So, with the ingredients defined, and a bit of the process understood, what next? Well, I'm a bit of details guy so probably something like this. Pull your car into chosen practice facility and scoop up some ammo. Once you've lugged all the tools into place and have a good piece of turf or mat, here's where the work begins.
I'll use the grip as an example. You've previously spent a half hour or hour with an instructor and he/she has recommended a change in your grip. Grab a club you like, rake 5 range balls into a pile seperate from the stack, and have a goal for just those 5 range balls. My inner voice would sound something like this, "For these 5 range balls, I am going to be as meticulous as possible in getting my hands on the club. Once I am satisfied the grip is in the right spot, I'll hit a shot, with no concern where the ball goes. I'm working on my grip, nothing else."
This takes thought. Concentration. Focus. Committment. Sound like ingredients for success in any other areas of life? For a great round of golf? This process is not easy. It takes practice. You have to train yourself to practice in the right way and once you do, you will accomplish more in a shorter period of time.
If 5 range balls is all your capable of the first time out, congratulations, you've made the first step in truly learning how to get the most out of your practice. Another useful technique as you become more accomplished with this method is to jump around in 5 ball increments. First 5 range balls, grip. Second 5 range balls, posture. You get the picture.
I love finding real life stories about people who excel, and have benefited from being great and consistent practicers. Take this story from the New Yorker about Apollo Robbins, maybe the best pickpocket in the world and how he honed his craft.
"Robbins describes his years at Caesar’s Magical Empire, where he worked from 1998 until it closed, in 2002, as his “college and graduate-school education” in picking pockets. His job was to dress as a wizard and provide seven minutes of entertainment for tourists waiting to be led to dinner by a toga-clad hostess. “I decided I wouldn’t do any magic tricks—just stealing,” Robbins said. “That way, I had to work without a net.” He estimates that he met twenty-four people during every show, and that he stole something from three of them. At six shows an hour, five hours a day, five days a week, forty weeks a year, that works out to at least eighty-one thousand pockets picked. “It was a hyper-learning experience,” he said."

• • • •

▸ Prompt 1: From the passage on golf practice, extract the portion starting at "If 5 range balls" and ending at "get the picture.".
▸ Prompt 2: Write a continuation of the passage on golf practice, beginning immediately after its final sentence.

▸ Dataset entries:
• • • •

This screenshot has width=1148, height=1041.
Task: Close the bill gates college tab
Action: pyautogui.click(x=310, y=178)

• • • •

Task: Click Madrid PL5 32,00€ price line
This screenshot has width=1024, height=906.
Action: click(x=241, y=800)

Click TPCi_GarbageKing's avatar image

• • • •

▸ Exercise result 1:
If 5 range balls is all your capable of the first time out, congratulations, you've made the first step in truly learning how to get the most out of your practice. Another useful technique as you become more accomplished with this method is to jump around in 5 ball increments. First 5 range balls, grip. Second 5 range balls, posture. You get the picture.

▸ Exercise result 2:
When learning or refining a skill, feedback is vitally important. Although Robbins form of feedback is a bit unusual, I can't think of anything that would have taught him better than stealing things from people day after day, for years. Get caught? Pretty embarassing, and not very impressive.
Another great example from Cal Newport, MIT grad, Georgetown professor, and author of So Good They Can't Ignore You, Why Skills Trump Passion In The Quest For Work You Love. Jordan is a friend of Cal's who started playing the guitar at the same age. This is Cal's description of Jordan's practice habits.
Watching Jordan's current practice regime, these traits--strain and feedback--remain central. To get up to speed on the wide picking style he needs for his new tune, he keeps adjusting the speed of his practicing to a point just past where he's comfortable. When he hits a wrong note, he immediately stops and starts over, providing instant feedback for himself. While practicing, the strain on his face and that gasping nature of his breaths can be uncomfortable even to watch--I can't imagine what it feels like to actually do. But Jordan is happy to practice like this for hours at a time.
While you're working on your game, you need to find forms of feedback. Our feel, mine included, can mislead us, so if you don't have someone watching you hit balls, have your instructor give you some drills/methods that provide feedback.
Praciticing the right way, takes practice. Start small, build a practicing base, and reap the benefits of your hard work!